If one were to really talk about the USP or defining a feature of Bengali cuisine – it would certainly be in the paradoxical tastes that define it. Typical Bengali cuisine is an amalgamation of the hot and the spicy – the jhal and the mishti. The richness of food is more to do with the style of preparation and the subtle use of spices. The essence of Bengali cooking is delicately balanced between the main ingredients and its seasoning. The humblest of pulses gain an unforgettable identity because of the phoron or flavouring added at the end. The panch phoron – most popular in Bengali cuisine includes cumin, nigella, fenugreek, aniseed and mustard seed.
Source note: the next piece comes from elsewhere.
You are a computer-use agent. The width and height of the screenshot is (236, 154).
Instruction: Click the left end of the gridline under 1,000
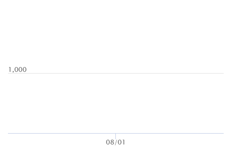[x=8, y=73]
As the only region within the subcontinent of India to serve dishes over traditional courses during meal times, Bengal is interesting in its eating habits. Generally there are about 5 or 6 different courses. Sukto (a bitter preparation of bitter gourd, brinjal, sweet potato and plantain); ghonto (vegetables, with or without fish, cooked in milk); jhol; ambole (sweet and sour dish of fruit, vegetables or fish) and pitha (cakes of rice flour or sweet potato fried in syrup) are some of the delicacies that form part of this cuisine. Bengalis take pride in the Luchi — a refined sophisticated form of poori. Luchi is a deep-fried bread that is preferred here and is prepared using both refined and whole-wheat flour.
West Bengal is famously known as the land of maach (fish) and bhaat (rice). Bengalis share an irrevocable relationship with these two foods that are a staple in almost every household. Since countless rivers surround the state, fresh sweet water fish are a major attraction with rohu, pabda and koi being the popular ones. Fish is the dominant meat, and there are more than forty types of fresh water fish commonly used in Bengali cuisine. It includes the Nil (rohu), Katla, Magur (catfish), Chingri (prawn or shrimp), Shutki (dried sea fish), Ilish (hilsa). Almost every part of the fish (except fins and innards) is cooked and eaten, the head and other parts are usually used to flavor curries. Khashi (referred to as mutton in Indian English, the meat of sterilized goats) is the most popular red meat. Mustard oil is the medium of cooking these dishes. This is to give a distinct flavor in the dish. Maccher jhol is also popularly known even beyond Kolkata.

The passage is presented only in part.